Богдан прочитал ладно составленный документ, вздохнул.
— В хату хочется, галушки горячие есть.
— Сказано — сделано! — Проворная супруга поднялась из-за стола, взяла мужа под руку, и уже через час, прокатившись на санках, запряженных парою лошадей, были они за рекой, на пасеке.
Сторож-пасечник натаскал для печи побольше дров на случай, если гетману с гетманшей придет охота на огонь поглядеть, и отправился спать в баню.
— Вот и одни, — сказал Богдан, закладывая дверь тяжелым засовом. — Не упомню уже, когда сам по себе был.
Печь стреляла сухими дровами. Анна, в домотканой простонародной свитке, сверкая голыми по локоть руками, двигала ухватами. Она привезла-таки с собой настряпанных галушек и теперь ставила их в печь. Богдан и не заметил, когда и кому жена о том приказывала. И ведь какая умница! Галушки раздобыла самые простецкие, о каких и помечтал, затосковав, Богдан.
Да только простая одежда и простая еда душу враз не опрощают.
— Иван, брат мой старший, человека ко мне сегодня присылал, — вспомнила за трапезой Анна. — К Богуну поляки зачастили.
— Богун всегда особняком держится, — сказал Богдан, — только к полякам он не переметнется. Я знаю: мне он давно не верит, но уж и то хорошо, что я верю ему.
— Иван, братец мой, пишет в письме, что из пушек русских стрелял. Очень, говорит, меткие пушки. Турецких и польских много лучше. Пишет, чтоб ты, коли случится, просил бы у царя побольше пушек.
Богдан, подперев щеку рукою, смотрел на жену до тех пор, пока не встретился с нею глазами. Она радостно вспыхнула, зарделась. Тотчас встала и, погасив свечу, повела супруга спать.

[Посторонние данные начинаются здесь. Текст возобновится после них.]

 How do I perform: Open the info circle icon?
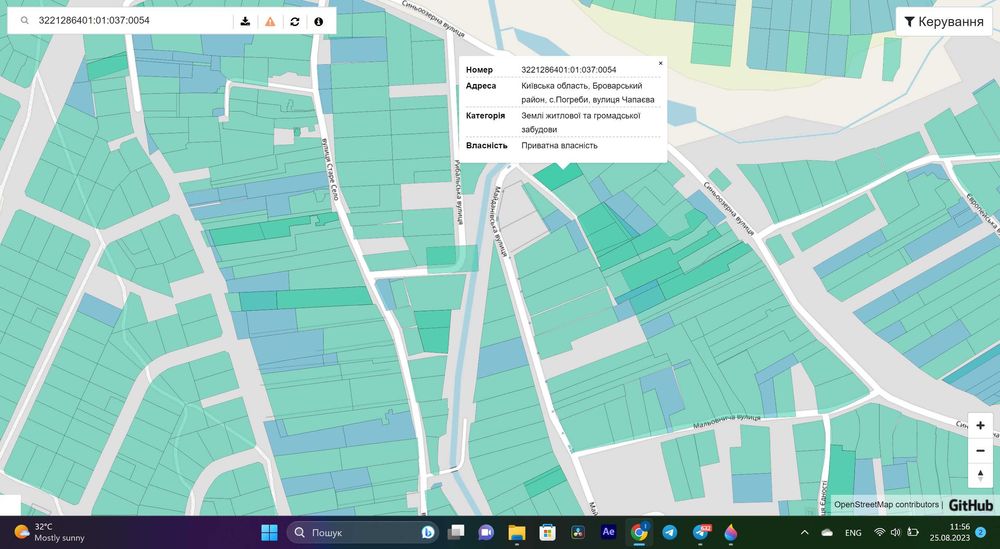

Не спалось Богдану в ту ночь.
В окошко глядела ясная луна. Окно в лесной хате было всему Чигирину на удивление — из стекла.
«То Елена постаралась», — подумал Богдан, выбираясь осторожно из-под одеяла.
Он сел возле окошка. Мороз разукрасил его снизу острыми листьями ледяного чертополоха.
«Вот и вся память о человеке, — подумал Богдан о Елене и еще подумал: — А ведь я бы простил ее. Все бы ей простил».
Покосился на кровать. Анна ему тоже была дорога.
«О брате печется… Так ведь два у нее брата, а печется о том, кто много стоит. Наказным гетманом его пошлю».